We will not solve these problems with attractive measures, but with effective measure. These will be forthcoming shortly.

Textile IndustryOral Question Period

2:40 p.m.

Bloc

Paul Crête Bloc Rivière-Du-Loup—Montmagny, QC

Mr. Speaker, contrary to the government, which refuses to believe in the future of this industry in a Radio-Canada news story yesterday, Canadian and Quebec manufacturers said they still believe in their chances of surviving.
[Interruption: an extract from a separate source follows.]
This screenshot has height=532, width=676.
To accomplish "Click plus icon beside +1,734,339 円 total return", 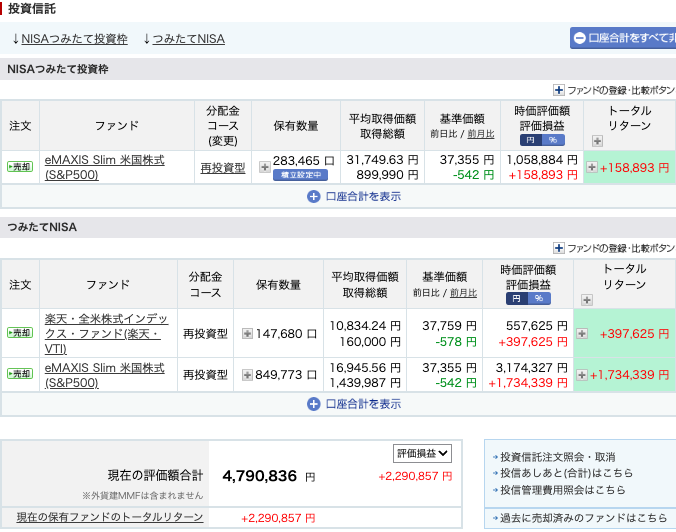I will pyautogui.click(x=582, y=374).
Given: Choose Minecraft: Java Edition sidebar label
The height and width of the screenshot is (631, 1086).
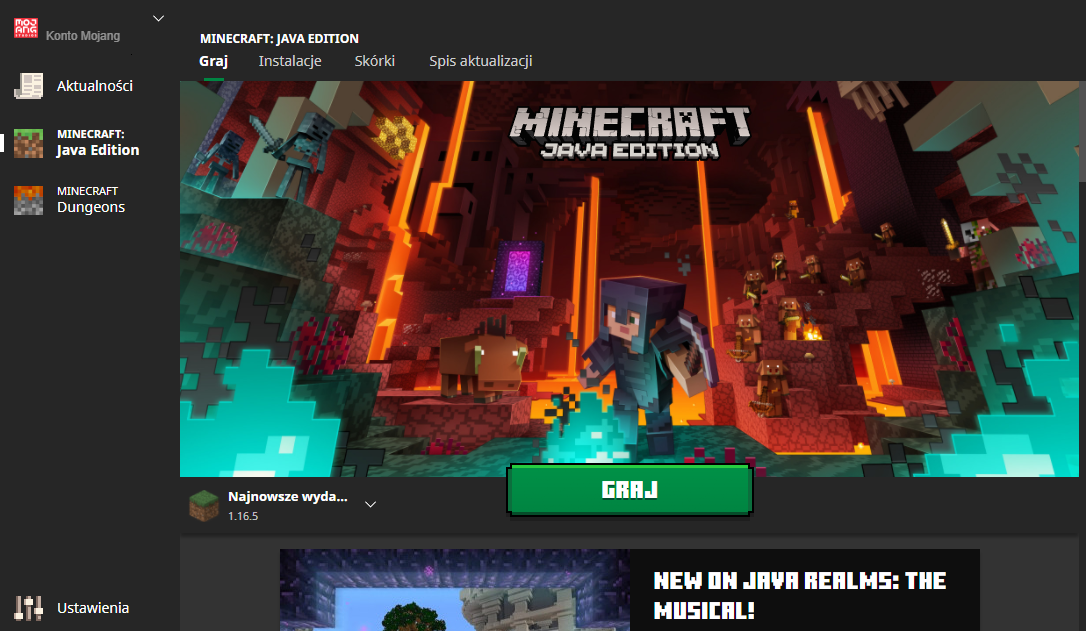Looking at the screenshot, I should click(98, 143).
They maintain that the government should be more attentive to the needs of the industry if we want to keep it.

Does the government intend to take the advice of the manufacturers and review its aid package for the textile industry instead standing idly by?

Textile IndustryOral Question Period

2:40 p.m.

Brossard—La Prairie Québec

Liberal

Jacques Saada LiberalMinister of the Economic Development Agency of Canada for the Regions of Quebec and Minister responsible for the Francophonie

Mr. Speaker, the purpose of our CANtex program was to help companies cope with this new competition by encouraging productivity, by investing in new equipment or offering training.

We have evidence that this is working. When we go to Stedfast in Granby and Empire Shirt in Louiseville, we see that this is working. There are examples throughout Quebec that this is working. Nonetheless, people have to take responsibility. We are there to help them.

Citizenship and ImmigrationOral Question Period

2:40 p.m.

Conservative

Nina Grewal Conservative Fleetwood—Port Kells, BC

Mr. Speaker, the Ethics Commissioner's report provides a behind the scenes look at a desperate Liberal Party seeking re-election.

Katherine Abbott, the former minister's aide, told the Ethics Commissioner:

--we were reacting to the temperature in the outside world--

--there was a thought that we might not come back, there was more of a pressure of just...getting it done.

Why is it regular Liberal policy to help political supporters jump to the head of the queue?